While these comments are in the context of news outlets, the same transformations are registering across a broad range of industries. “As a business solution, social has evolved, moving well beyond the marketing department, to address business objectives across the organization,” concludes a July 2013 report from MIT’s Sloan Management Review, which surveyed more than 2,500 businesses in 99 countries. Another recent report from McKinsey pegs the collective value of extending social media company-wide at $1.3 trillion in improved productivity and customer awareness.
Customer service teams at many companies have already embraced social media, often out of necessity. More than half of consumers now use social tools like Twitter and Facebook to reach out to companies with questions and complaints, according to Nielsen’s 2012 Social Media Report. Meanwhile, sales teams are also turning to Twitter, LinkedIn, and other tools for what is being called “social selling“: sales intelligence, lead generation, and network building. Last year, IBM (IBM) saw a 400% surge in sales after implementing a social selling program, and 61% of U.S. marketers now use social media to generate new business.
Meanwhile, departments as diverse as R&D and logistics are tapping into social tools to expedite tasks ranging from developing new products to streamlining the supply chain. “[The] notion of a single person who spends their entire day on Twitter creating hashtags” is dead, writes GigaOM reporter Matthew Ingram. Being social is “part of everyone’s job, or soon will be.”

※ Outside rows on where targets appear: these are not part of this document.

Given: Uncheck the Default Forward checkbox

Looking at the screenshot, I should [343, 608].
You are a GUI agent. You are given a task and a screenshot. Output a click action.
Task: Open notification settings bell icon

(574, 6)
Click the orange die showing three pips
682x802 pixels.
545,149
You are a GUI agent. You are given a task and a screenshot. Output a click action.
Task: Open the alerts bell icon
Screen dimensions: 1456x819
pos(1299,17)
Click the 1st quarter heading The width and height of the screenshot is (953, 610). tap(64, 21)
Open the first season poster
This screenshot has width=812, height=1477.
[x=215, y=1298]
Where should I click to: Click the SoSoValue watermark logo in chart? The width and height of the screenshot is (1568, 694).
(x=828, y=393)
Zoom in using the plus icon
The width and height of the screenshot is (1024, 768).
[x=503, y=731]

Whether everyone is adequately trained for that job, however, is another question. Just as it took years to fully onboard email, integrating social media into the workplace is frustrated by a skills gap. ”The problem is that gap hasn’t been fully closed yet,” writes Anthony De Rosa, former social media editor for Reuters. “Every organization is different.” Case in point: Among 2,100 companies surveyed recently by Harvard Business Review, just 12% of those using social media feel they actually use it effectively.
For an older generation of employees, social media often remains misunderstood and underutilized. Even digital natives — younger workers brought up on a steady diet of Facebook and Twitter — need to be trained to use the tools in a business context. [Full disclosure: One part of my company provides this type of training.] “Business requires people with the skills and understanding on how to use … social media professionally in an integrated and strategic way,” says William Ward, who teaches a series of popular social media courses to undergraduates at Syracuse University. “[Using] it to connect with friends and family” is not the same thing.